Kinder- und Jugendarbeit

 
Die Jugendarbeit in Leonberg hat bislang nur ein erkennbares Ziel: bitte nicht stören! Einzig die Jugendhäuser und das Jugendcafé sind Orte an denen junge Menschen in Leonberg willkommen sind. Neben den Angeboten für ältere Jugendliche ist auch für die Kleineren einiges zu tun: Jahrelanges warten auf den Abenteuerspielplatz ist nur ein Beispiel das nach SALZ-Meinung die unbewegliche und zögerliche Haltung der Stadt dokumentiert. Gerade in städtischen Strukturen ist diese Einrichtung wichtig!

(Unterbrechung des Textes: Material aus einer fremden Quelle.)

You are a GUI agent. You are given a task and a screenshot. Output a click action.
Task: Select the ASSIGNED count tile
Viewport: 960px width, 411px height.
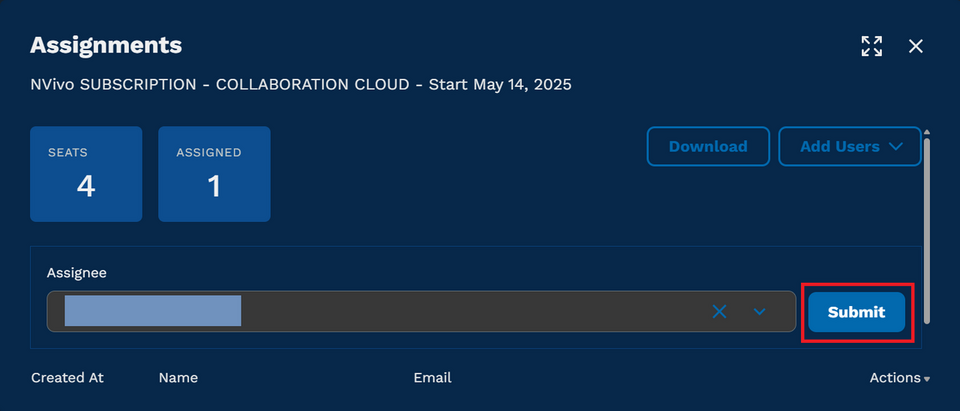[x=214, y=174]
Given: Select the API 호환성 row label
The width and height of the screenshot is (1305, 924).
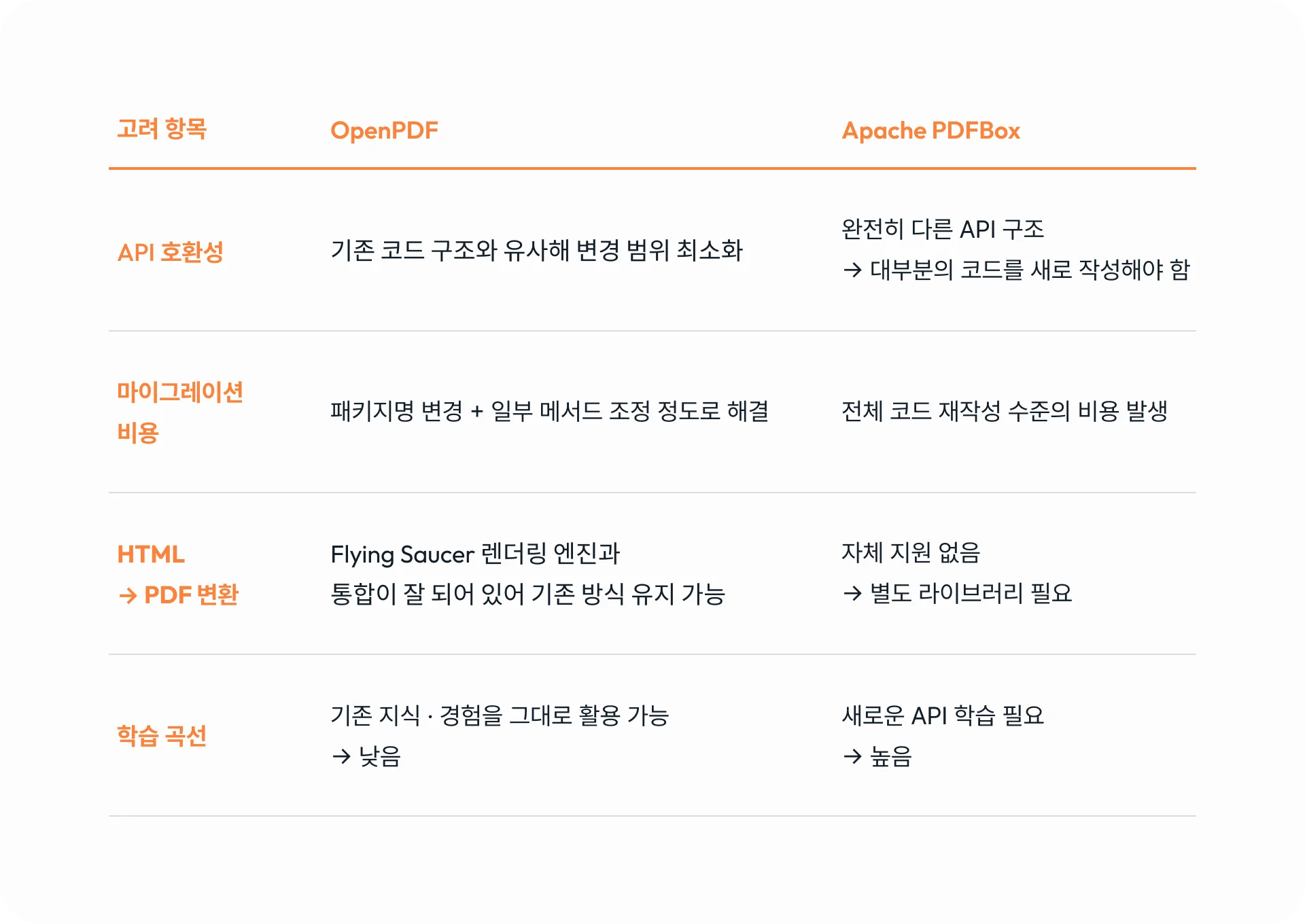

Golfplatzfest, Waldeckparty und sonstige selbstgestaltete Aktivitäten werden unterbunden, andere auch von Jugendlichen genutzte Feste wie die Tage der internationalen Begegnung zurechtgestutzt und zeitbeschränkt. Dabei wird den Zielpersonen der Beschränkungen nicht wirklich klar gemacht, warum diese Sanktionen verhängt werden. Sicher: ein Chaos wie am 1. Mai am Golfplatz darf nicht unkontrolliert fortgeführt werden.
Aber Alibi-Aktionen wie die vorgeschobene Zusammenarbeit mit der SMV der Schulen waren von Anfang an zum Scheitern verurteilt. Wie die Vergangenheit von Greiner- und Feldfest sowie Waldeckparty zeigt, sind die aktiven Jugendlichen eben gerade nicht in der SMV organisiert. Die geeigneten Ansprechpartner zu finden und mit ausreichend Freiraum ein Fest am Golfplatz - oder auch anderswo zu anderer Zeit - zu gestalten wäre eine Zukunftsorientierte Vorgehensweise gewesen. Stattdessen scheint man bestrebt den Jugendlichen möglichst wenig positive Bilder ihrer Stadt vermitteln zu wollen um einen Ortswechsel nach Studium/Ausbildung zu erleichtern. Auswirkungen auf die Altersstruktur der Bevölkerung folgen.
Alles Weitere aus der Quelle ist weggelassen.